Readings are hyperlinked. Simply hover over the passage or click Morning/Evening Reading (email version).
Praying the Psalms: Read slowly. Take note of words and phrases. Bring them before the Lord in prayer and personalize the passage as you pray.
NT Context: Luke is a most vigorous champion of the outsider. An outsider himself, the only Gentile in an all-Jewish cast of New Testament writers, he shows how Jesus includes those who typically were treated as outsiders by the religious establishment of the day: women, common laborers (sheepherders), the racially different (Samaritans), the poor. He will not countenance religion as a club. As Luke tells the story, all of us who have found ourselves on the outside looking in on life with no hope of gaining entrance (and who of us hasn’t felt it?) now find the doors wide open, found and welcomed by God in Jesus. Meditate on the passage, noting a few words or a phrase that stood out. Take them to God in prayer.
OT Context: The Exodus is a powerful and dramatic and true story of God working salvation.
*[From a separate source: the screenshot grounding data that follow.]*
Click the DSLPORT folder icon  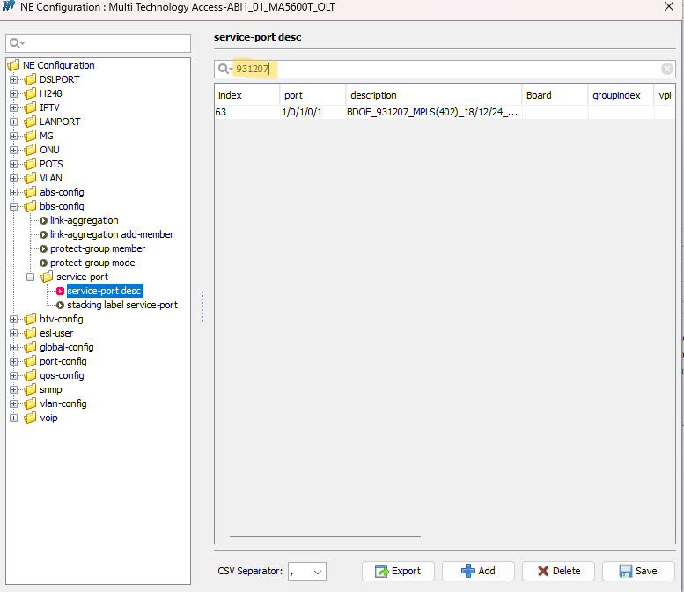(31, 79)
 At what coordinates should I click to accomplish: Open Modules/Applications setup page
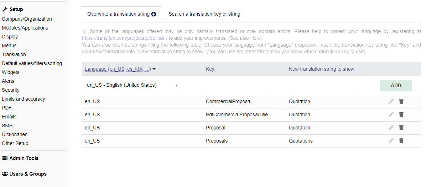(25, 28)
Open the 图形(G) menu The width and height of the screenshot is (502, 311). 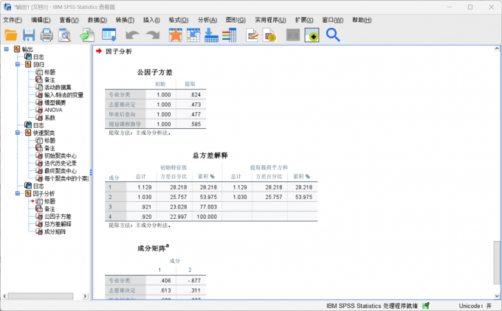(x=235, y=19)
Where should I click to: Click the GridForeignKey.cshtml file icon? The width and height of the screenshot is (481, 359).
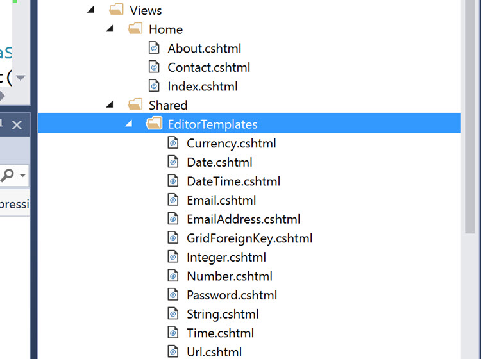coord(173,238)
The story has generated an extraordinary progeny through the centuries as it has reproduced itself in song and poem, drama and novel, politics and social justice, repentance and conversion, worship and holy living. It continues to capture the imagination of men and women, especially men and women in trouble. It is significant that God does not present us with salvation in the form of an abstract truth, or a precise definition or a catchy slogan, but as story. Reflect on the passage. Who was the original audience, and what was their situation? How is that relevant to you today?
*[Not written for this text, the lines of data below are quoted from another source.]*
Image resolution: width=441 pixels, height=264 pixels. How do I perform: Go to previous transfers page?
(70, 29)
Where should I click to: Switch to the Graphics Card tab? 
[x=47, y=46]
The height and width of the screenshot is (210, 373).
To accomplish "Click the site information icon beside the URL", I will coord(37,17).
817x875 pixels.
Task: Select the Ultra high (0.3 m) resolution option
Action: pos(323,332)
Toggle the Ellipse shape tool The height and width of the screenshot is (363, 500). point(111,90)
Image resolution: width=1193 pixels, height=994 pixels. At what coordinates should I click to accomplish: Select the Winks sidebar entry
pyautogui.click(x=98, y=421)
This section of the Devo focuses on the passage(s) for Sunday’s sermon. Use it to reflect upon the ways Christ has been working in your life this week. Makes a great midday reflection, or group discussion guide. Follow along with our Parables Reading Plan + Study Guideas we all read the Parables every day this Fall.
Read: Romans 8:31-35
The parable of the two debts is the story of the gospel in miniature. It whispers the rumor that disastrous debts can be forgiven and that there is mercy for the most hopeless case among us.The parable also speaks bluntly of the readiness to forgive and extend mercy that evidences that God’s gospel grace really has taken root in our hearts.
Today we encounter a passage which speaks words of assurance over us. Why do we need such assurance on a day like this? We need it simply because our insecure hearts need to feel, to know the love of God on a moment by moment basis. What’s even better is that God wants us to feel his love. He doesn’t begrudge having to give his love to us again today. No, his mercies are new every morning. He wants us to have a deep certainty that he’s on our side!
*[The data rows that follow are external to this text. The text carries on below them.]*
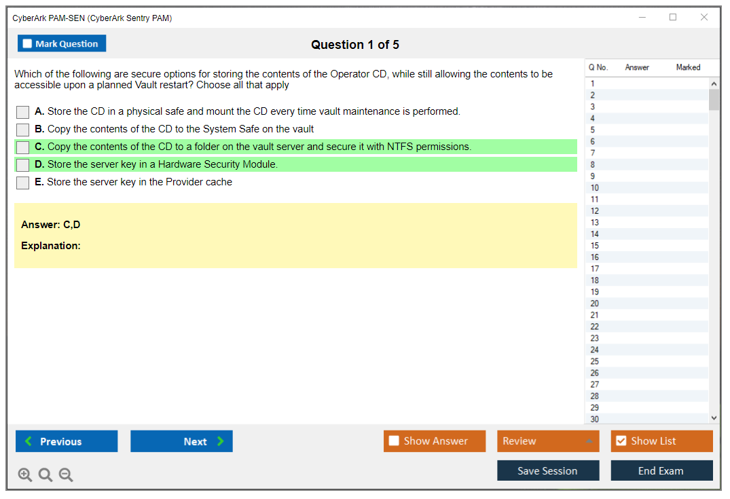Image resolution: width=730 pixels, height=499 pixels.
Task: Go back with the Previous button
Action: (x=67, y=441)
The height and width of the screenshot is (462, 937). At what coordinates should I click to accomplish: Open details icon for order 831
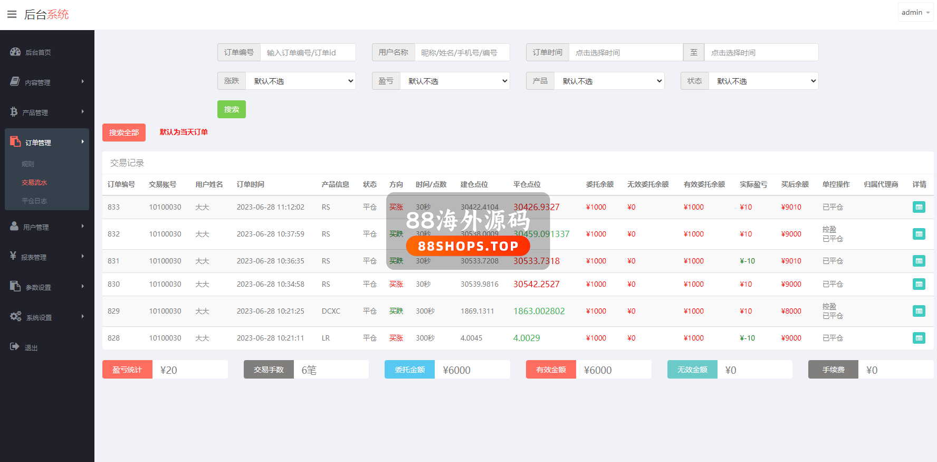919,261
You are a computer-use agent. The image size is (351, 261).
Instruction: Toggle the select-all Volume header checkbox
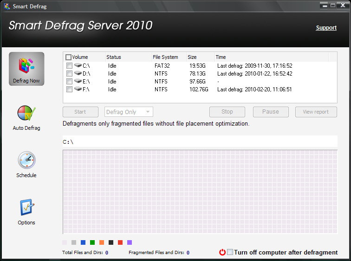click(x=69, y=57)
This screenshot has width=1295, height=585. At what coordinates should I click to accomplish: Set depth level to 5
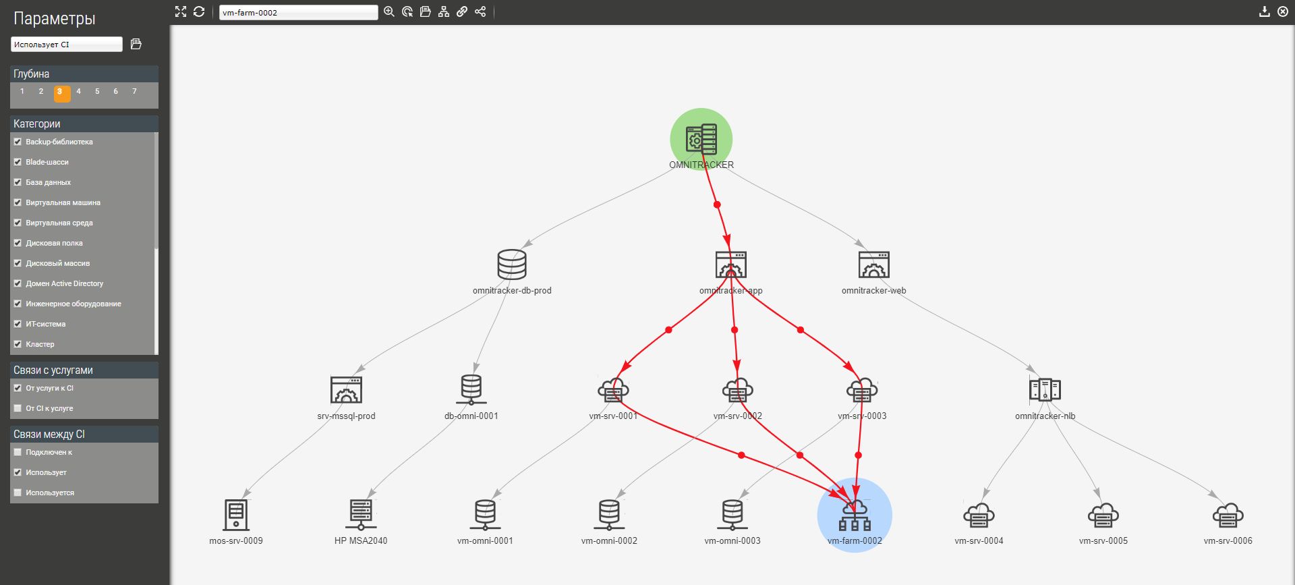click(97, 92)
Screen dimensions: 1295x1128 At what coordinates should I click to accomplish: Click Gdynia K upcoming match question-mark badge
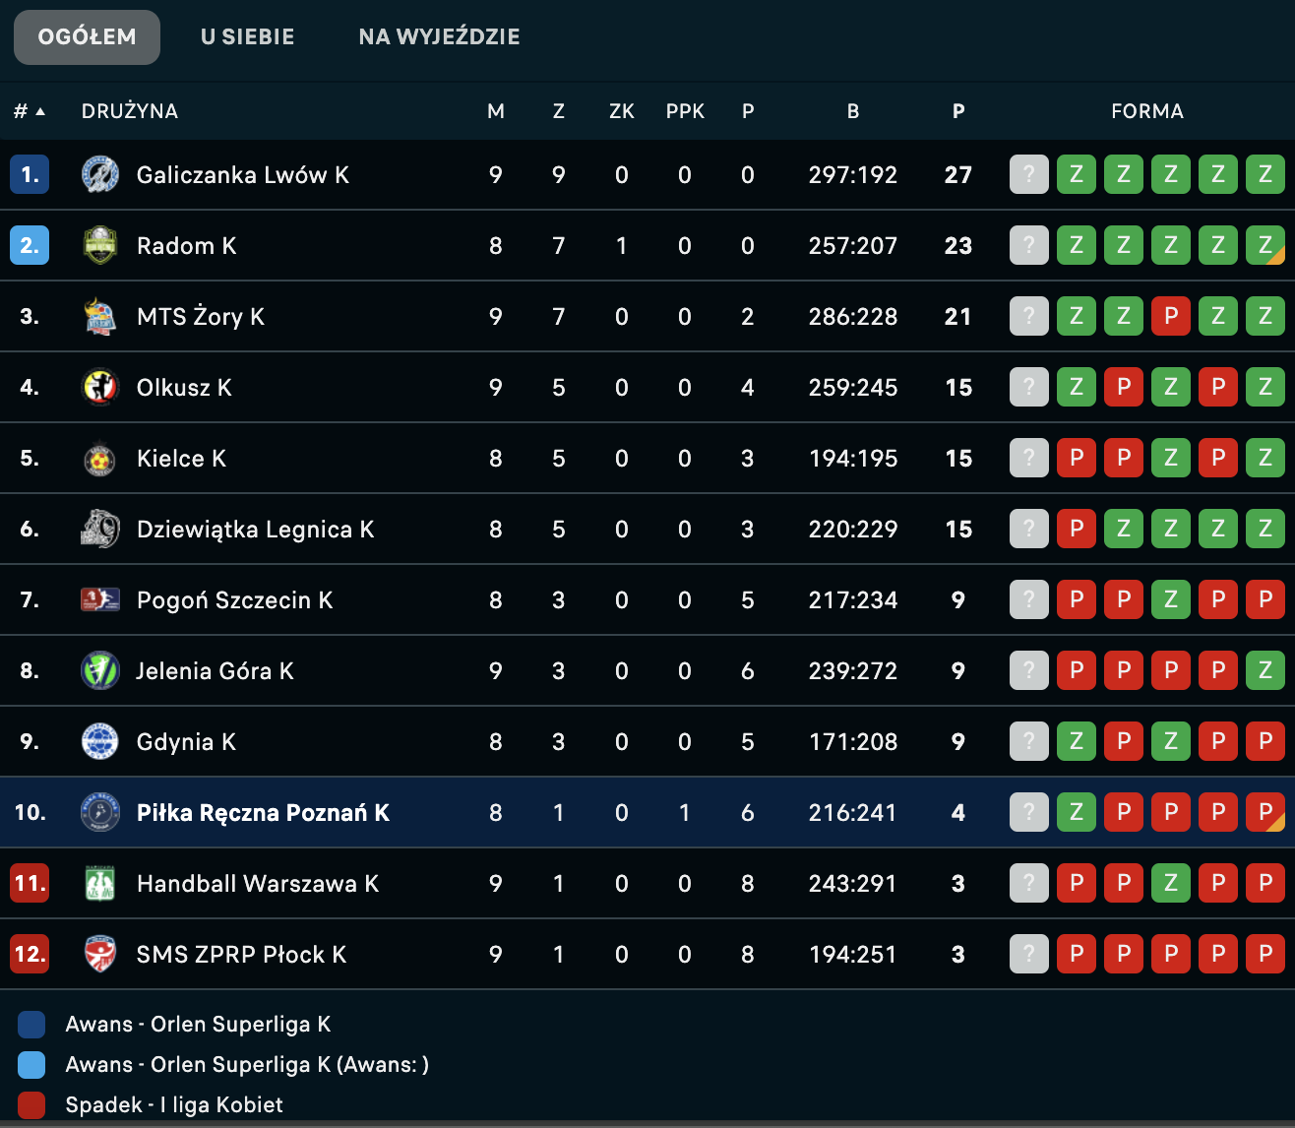tap(1029, 741)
Ray Ortlund paraphrases the Apostle’s words this way, “If we did not qualify for God’s love to begin with, how can we disqualify ourselves now?…’If God is for us, who can be against us?’ And that makes a difference, doesn’t it? The God who is never defeated by evil but always uses evil for good, the God who can never be outflanked or surprised or wearied or perplexed—this God is for us!”
Jesus Christ makes a way not only for our debt to be forgiven, but for the God of the Universe to be actively, at this moment, on your side. What are you facing today? What pressures, anxieties, nagging doubts, insecurities? If God is for you, can these things ever truly defeat you? God would have to be defeated in order for you to be defeated. So, no, nothing can ever be against those who are in Christ Jesus.
Now here’s the reason why you can never truly be defeated, because “he [that is God] did not spare his own Son but gave him up for us all, how will he not also with him graciously give us all things? Who shall bring any charge against God’s elect? It is God who justifies. Who is to condemn? Christ Jesus is the one who died—more than that, who was raised—who is at the right hand of God, who indeed is interceding for us. Who shall separate us from the love of Christ?”
Do you see what that’s saying? It’s saying that because God has already given us the greatest give on the cross (forgiving our beyond belief debt of sin), how could he ever begrudge giving us anything else? And that’s enough to build our lives upon. God willingly gives us what we need to continue moving forward in relationship with him. He won’t hold out on us! We can rest secure in both his debt-cancelling mercy and his life-giving love!
Evening Prayer of Examen
Where did you move with or feel close to Jesus today?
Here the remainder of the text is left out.